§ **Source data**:

-- start --

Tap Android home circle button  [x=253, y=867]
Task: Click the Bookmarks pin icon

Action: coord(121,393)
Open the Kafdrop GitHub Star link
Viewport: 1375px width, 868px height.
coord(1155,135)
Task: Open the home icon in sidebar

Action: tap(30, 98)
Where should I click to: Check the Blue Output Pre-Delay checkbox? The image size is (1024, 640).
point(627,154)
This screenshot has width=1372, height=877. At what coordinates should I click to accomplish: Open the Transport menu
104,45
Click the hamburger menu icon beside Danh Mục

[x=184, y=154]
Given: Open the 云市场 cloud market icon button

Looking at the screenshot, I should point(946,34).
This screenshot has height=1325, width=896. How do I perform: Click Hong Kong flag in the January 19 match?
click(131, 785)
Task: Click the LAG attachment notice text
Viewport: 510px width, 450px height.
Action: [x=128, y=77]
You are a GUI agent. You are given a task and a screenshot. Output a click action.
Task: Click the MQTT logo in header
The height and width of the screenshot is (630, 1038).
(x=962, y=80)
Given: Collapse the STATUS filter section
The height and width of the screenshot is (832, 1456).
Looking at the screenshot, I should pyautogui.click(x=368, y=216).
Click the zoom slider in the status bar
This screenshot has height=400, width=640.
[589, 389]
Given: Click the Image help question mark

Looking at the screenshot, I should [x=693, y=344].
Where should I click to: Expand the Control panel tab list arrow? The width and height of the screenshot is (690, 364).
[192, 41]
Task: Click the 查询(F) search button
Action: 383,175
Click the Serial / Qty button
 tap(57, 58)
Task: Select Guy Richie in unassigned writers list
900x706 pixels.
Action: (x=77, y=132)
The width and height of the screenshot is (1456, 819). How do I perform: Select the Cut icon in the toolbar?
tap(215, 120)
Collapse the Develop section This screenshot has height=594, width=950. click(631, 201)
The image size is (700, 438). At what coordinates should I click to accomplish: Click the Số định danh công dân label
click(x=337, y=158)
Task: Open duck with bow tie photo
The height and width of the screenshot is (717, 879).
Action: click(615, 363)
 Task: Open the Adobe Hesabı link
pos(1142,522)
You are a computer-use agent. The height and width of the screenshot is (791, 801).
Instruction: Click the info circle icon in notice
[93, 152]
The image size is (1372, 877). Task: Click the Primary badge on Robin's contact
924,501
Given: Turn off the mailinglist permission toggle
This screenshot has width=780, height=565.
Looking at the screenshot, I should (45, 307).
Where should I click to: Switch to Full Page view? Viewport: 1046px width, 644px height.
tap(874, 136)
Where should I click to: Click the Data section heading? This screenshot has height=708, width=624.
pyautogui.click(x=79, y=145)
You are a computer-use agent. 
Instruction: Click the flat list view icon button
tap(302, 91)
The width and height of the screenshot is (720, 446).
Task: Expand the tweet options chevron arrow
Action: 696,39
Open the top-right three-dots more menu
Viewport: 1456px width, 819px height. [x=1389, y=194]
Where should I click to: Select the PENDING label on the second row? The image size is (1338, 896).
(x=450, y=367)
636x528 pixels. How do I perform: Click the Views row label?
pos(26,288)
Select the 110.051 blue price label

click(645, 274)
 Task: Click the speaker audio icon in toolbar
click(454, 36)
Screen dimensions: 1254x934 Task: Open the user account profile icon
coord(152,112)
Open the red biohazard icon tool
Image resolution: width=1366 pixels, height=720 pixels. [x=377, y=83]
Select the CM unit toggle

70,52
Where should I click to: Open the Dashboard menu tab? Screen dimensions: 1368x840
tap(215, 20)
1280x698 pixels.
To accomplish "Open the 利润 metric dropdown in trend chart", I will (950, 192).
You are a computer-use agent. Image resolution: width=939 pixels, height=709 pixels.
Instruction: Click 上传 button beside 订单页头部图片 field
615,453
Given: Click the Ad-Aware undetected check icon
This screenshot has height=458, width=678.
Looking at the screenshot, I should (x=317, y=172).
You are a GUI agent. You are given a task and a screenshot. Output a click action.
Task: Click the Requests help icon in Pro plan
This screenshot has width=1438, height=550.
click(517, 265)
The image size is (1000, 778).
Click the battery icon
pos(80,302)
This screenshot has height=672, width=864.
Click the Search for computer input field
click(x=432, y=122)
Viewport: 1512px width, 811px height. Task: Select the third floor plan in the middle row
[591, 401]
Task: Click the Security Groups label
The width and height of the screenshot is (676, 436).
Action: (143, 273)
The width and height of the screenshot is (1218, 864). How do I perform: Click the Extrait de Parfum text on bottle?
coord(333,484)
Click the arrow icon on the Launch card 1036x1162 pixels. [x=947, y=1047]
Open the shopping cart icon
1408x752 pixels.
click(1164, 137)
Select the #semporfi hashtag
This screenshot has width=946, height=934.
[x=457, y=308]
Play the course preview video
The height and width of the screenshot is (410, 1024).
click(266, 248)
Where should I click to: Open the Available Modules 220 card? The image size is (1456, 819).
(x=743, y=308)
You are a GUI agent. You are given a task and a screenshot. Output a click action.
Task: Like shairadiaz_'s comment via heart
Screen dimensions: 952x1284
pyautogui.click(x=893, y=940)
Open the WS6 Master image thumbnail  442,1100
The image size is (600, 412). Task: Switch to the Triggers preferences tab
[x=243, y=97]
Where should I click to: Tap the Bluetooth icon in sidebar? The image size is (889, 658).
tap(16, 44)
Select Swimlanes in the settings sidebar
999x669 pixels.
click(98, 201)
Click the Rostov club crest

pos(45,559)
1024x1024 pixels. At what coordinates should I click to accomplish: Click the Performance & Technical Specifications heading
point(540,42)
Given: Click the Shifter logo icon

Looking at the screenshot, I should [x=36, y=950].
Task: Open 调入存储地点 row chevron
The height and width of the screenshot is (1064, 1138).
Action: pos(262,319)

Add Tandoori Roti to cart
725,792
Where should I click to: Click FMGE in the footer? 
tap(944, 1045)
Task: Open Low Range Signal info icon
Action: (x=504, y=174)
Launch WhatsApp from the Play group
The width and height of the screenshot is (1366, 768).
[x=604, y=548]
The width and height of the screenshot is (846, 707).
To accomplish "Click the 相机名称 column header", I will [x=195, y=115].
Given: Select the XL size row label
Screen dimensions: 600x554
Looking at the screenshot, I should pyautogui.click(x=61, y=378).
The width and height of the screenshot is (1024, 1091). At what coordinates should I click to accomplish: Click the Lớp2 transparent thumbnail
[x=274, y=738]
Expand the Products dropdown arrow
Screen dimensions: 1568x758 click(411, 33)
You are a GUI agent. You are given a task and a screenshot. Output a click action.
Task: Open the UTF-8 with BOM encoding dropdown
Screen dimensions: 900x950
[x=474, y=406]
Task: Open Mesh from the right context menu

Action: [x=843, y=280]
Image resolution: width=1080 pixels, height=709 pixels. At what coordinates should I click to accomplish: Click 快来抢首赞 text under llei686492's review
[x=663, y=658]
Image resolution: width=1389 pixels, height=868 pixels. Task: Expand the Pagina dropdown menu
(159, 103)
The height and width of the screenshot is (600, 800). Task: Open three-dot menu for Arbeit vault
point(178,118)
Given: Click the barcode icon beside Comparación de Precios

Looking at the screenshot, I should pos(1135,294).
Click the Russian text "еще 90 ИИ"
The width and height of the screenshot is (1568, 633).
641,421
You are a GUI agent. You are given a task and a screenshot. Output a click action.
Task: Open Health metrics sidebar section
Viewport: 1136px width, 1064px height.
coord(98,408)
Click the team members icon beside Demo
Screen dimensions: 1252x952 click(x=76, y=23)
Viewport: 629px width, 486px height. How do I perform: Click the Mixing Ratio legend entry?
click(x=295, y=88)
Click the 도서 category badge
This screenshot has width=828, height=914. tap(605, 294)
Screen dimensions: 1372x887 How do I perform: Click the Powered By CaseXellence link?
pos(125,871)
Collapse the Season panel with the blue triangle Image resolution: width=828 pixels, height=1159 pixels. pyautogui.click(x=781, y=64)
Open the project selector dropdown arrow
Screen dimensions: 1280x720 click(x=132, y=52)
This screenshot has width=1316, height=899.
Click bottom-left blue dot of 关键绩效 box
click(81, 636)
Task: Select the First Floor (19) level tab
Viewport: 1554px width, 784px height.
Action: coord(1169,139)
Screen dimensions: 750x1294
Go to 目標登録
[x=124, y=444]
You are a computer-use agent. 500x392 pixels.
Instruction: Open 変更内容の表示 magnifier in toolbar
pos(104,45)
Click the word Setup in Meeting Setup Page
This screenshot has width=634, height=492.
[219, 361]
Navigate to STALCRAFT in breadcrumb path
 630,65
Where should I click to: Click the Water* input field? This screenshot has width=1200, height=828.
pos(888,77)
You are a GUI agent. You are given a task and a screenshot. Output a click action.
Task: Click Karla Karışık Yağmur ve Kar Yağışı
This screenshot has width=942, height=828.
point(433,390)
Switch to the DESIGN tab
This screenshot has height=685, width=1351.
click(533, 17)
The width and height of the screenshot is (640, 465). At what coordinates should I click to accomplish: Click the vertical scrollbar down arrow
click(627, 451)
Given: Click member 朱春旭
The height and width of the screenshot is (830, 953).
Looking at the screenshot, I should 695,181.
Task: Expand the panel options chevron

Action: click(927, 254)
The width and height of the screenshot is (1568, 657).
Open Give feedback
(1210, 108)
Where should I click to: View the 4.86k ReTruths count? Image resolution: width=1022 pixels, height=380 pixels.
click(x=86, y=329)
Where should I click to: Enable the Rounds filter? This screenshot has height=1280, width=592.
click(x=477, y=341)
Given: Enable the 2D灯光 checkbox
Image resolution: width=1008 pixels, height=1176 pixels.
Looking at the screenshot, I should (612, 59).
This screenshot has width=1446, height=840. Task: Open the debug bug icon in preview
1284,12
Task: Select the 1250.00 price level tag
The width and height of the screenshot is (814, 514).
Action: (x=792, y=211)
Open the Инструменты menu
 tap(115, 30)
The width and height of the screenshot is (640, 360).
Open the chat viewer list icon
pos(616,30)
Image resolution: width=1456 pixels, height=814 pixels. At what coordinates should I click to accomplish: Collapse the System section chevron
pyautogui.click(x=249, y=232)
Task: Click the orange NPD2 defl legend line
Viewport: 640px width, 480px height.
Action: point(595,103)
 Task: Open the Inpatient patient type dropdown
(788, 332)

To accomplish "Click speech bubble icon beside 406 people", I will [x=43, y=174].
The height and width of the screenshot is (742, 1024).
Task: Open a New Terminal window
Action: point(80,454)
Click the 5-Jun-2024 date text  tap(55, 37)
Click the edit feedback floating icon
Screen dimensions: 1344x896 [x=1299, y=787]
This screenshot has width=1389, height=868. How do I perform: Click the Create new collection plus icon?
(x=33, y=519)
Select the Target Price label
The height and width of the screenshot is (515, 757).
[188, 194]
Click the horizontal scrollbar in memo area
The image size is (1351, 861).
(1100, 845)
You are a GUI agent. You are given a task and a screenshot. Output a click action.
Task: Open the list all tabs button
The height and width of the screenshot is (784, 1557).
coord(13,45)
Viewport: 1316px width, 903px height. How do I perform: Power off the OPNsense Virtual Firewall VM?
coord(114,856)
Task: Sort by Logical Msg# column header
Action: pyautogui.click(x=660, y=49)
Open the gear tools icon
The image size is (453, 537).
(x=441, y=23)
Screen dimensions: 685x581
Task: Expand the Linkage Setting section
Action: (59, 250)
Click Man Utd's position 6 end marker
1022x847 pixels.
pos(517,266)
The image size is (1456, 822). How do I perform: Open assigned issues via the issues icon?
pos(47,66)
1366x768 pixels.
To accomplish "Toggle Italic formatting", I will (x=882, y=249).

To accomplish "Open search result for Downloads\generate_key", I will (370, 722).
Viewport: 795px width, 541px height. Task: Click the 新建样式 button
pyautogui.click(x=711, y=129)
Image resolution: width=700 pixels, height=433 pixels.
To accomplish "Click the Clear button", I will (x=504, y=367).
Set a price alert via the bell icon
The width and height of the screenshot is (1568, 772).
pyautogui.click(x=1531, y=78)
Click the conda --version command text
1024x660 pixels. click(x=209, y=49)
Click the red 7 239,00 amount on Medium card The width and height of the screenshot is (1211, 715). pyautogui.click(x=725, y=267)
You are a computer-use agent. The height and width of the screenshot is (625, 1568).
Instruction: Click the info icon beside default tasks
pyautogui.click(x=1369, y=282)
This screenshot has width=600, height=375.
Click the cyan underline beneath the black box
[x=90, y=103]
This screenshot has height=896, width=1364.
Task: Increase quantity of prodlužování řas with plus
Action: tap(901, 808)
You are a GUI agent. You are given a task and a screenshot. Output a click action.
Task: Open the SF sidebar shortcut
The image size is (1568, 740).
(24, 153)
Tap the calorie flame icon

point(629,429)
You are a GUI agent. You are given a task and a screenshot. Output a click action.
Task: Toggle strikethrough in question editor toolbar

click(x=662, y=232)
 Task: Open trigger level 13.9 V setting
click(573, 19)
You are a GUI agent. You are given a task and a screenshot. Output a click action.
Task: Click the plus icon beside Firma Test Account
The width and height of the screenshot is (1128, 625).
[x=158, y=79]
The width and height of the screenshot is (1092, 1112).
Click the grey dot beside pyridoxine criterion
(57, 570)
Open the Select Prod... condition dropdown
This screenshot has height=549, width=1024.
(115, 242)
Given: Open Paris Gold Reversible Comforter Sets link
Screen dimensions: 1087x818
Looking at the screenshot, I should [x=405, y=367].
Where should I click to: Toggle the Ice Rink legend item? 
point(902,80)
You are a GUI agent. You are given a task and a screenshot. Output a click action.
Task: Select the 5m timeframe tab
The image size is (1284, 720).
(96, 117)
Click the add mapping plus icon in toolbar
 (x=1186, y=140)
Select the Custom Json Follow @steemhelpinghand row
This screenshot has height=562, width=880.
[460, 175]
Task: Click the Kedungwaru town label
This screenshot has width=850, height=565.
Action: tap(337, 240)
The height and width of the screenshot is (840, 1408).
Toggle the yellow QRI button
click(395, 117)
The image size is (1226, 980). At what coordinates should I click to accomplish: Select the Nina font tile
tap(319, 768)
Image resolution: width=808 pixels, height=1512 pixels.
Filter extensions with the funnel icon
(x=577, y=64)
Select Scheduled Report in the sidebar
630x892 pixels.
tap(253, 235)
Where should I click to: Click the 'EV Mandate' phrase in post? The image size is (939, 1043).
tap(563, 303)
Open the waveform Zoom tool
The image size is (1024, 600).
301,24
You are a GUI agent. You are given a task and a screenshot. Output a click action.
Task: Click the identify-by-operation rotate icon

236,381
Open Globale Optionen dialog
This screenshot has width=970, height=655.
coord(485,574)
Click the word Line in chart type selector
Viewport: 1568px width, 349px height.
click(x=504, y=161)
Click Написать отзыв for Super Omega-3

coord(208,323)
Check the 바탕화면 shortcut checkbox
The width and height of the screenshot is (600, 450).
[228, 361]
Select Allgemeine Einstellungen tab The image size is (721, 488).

-- end --

§ **Problem to solve**: Return each line above that contains the word "home". Case counts.

§ **Worked solution**:
Tap Android home circle button  [x=253, y=867]
Task: Open the home icon in sidebar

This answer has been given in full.